Hazelight Director Josef Fares Says The Studio’s Next Game Will Be Better Than Split Fiction

Hazelight Studios has built a premium reputation in the couch co op space by consistently shipping games that feel designed around real human chemistry rather than trend chasing. With Split Fiction landing as one of 2025’s standout releases and earning nominations across major award circuits, it would be easy for the studio to play it safe. Instead, creative director Josef Fares is already raising expectations and setting a high bar for what comes next, saying he is confident Hazelight’s next game will be better than Split Fiction.

In a recent interview, Fares explained that Hazelight’s internal culture is built around constantly lifting the quality ceiling, and he framed that mindset with striking confidence. He said he feels extremely confident in everything the team is doing and that he can easily say the next game is better than Split Fiction. That confidence is not presented as marketing noise, but as an extension of the studio’s long running identity since its early creative foundations.

Fares credits that identity to a studio culture that he has shaped since the era of Brothers A Tale of Two Sons, with Hazelight operating as a relatively lean team of around 80 developers. He emphasizes that retaining a core group for a long stretch has helped the team grow together, refine collaboration rhythms, and avoid creative drift. In the same discussion, he describes a mentality he pushes across the studio, essentially encouraging developers to take bold creative swings without losing execution discipline, which he summarizes with his signature phrase about pushing boundaries without actually breaking the project.

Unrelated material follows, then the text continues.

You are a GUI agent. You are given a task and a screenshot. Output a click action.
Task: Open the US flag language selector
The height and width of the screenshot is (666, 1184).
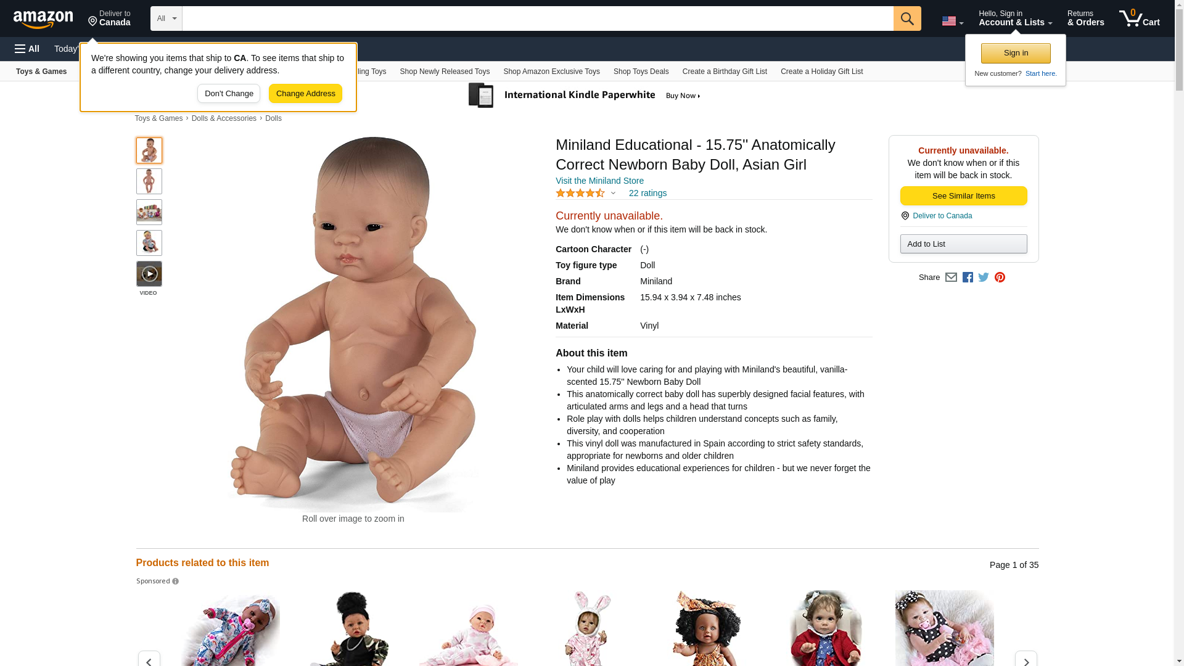pos(952,21)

That creative posture also connects directly to Hazelight’s commercial track record. According to Fares, Split Fiction sold 4 million copies at launch, and Hazelight’s previous co op hit It Takes Two reached over 20 million copies sold as of March 2025. Those numbers matter because Hazelight has achieved them without relying on the common monetization playbook. Fares frames Hazelight’s approach as game first decision making, where each choice is guided by what the studio believes is best for the game, while still acknowledging that business reality matters and that leaning too far into either pure creativity or pure commerce can damage the final product.

Fares also weighed in on generative AI, drawing a line between traditional AI tools used in game development and the current wave of content generating systems. His perspective is pragmatic rather than reactionary. If a tool helps teams express a vision faster, he sees value in exploring it. But he remains skeptical of the idea that generative AI replaces the need for human vision, taste, and intent, arguing that even impressive tools still depend on creators who know what they are trying to make. He also questions whether some of the most eye catching generative tools have meaningfully raised the bar over time, suggesting the industry should be careful about assuming unlimited exponential gains.

From a player perspective, the key takeaway is that Hazelight is not signaling a sequel pitch or a safe iteration cycle. The studio is signaling escalation. If Split Fiction was already a high watermark for co op pacing, mechanical variety, and relationship driven gameplay flow, then claiming the next game is better is a statement that invites scrutiny. But it is also consistent with Hazelight’s track record of building games around a single sharp thesis, then executing with confidence.

If Hazelight announces its next game this year, what would make it feel truly better than Split Fiction for you, stronger co op mechanics, a more emotional story hook, more replay value, or a bigger leap in creativity?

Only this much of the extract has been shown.